Stored records:
* start *

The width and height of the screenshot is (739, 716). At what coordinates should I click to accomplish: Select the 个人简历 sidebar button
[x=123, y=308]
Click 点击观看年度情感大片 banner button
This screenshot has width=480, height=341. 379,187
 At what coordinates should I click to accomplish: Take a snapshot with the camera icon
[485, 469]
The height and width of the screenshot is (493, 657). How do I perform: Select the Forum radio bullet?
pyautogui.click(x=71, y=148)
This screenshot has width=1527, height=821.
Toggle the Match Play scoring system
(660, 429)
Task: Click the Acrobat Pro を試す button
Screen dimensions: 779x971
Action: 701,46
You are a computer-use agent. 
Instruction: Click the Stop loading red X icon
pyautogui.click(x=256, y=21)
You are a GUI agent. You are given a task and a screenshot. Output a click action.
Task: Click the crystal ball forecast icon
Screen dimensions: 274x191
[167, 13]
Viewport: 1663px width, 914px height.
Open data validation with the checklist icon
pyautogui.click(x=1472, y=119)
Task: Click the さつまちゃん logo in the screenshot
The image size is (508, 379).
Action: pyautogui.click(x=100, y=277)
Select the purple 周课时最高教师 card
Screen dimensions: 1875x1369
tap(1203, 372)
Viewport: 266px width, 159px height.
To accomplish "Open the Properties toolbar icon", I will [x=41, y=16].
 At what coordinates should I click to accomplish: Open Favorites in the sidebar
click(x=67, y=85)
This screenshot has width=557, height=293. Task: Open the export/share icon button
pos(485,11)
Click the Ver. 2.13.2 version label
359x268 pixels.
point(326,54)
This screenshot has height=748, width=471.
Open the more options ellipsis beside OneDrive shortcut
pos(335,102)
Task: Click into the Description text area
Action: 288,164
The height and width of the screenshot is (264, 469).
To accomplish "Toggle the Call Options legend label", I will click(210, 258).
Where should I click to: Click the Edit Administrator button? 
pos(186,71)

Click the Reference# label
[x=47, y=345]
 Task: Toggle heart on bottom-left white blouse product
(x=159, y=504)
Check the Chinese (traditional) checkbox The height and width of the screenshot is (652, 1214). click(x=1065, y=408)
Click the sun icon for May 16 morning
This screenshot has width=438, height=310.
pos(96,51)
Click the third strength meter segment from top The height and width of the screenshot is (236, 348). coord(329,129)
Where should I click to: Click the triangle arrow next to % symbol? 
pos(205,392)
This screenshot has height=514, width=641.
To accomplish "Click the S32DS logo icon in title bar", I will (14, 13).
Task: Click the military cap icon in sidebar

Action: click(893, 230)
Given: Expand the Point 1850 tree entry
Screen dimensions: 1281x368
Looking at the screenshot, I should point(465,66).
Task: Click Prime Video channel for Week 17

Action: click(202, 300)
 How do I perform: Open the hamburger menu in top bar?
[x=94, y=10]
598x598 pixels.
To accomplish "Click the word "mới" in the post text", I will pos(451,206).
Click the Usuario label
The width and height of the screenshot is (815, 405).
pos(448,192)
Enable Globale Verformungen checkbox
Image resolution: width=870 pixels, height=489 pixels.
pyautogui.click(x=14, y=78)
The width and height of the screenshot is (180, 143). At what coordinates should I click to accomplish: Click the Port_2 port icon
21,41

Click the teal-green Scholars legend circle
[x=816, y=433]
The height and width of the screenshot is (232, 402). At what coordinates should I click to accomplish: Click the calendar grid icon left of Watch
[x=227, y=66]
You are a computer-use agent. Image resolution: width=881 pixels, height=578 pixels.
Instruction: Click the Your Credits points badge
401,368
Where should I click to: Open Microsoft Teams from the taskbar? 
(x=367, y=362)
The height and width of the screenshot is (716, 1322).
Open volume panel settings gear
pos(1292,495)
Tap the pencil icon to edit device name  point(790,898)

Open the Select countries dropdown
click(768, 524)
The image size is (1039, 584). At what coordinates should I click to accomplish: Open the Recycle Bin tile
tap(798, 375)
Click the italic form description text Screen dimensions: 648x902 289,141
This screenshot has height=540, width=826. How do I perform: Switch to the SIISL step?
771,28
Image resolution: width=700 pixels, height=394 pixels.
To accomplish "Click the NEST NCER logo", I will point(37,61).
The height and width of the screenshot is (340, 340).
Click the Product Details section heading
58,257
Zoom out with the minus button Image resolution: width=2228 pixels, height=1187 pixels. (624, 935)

* end *

Set problem: Copy the entries above exactly as they appear, from the first line up to and including the line that contains "This screenshot has width=480, height=341.".

Final result:
The width and height of the screenshot is (739, 716). At what coordinates should I click to accomplish: Select the 个人简历 sidebar button
[x=123, y=308]
Click 点击观看年度情感大片 banner button
This screenshot has width=480, height=341. 379,187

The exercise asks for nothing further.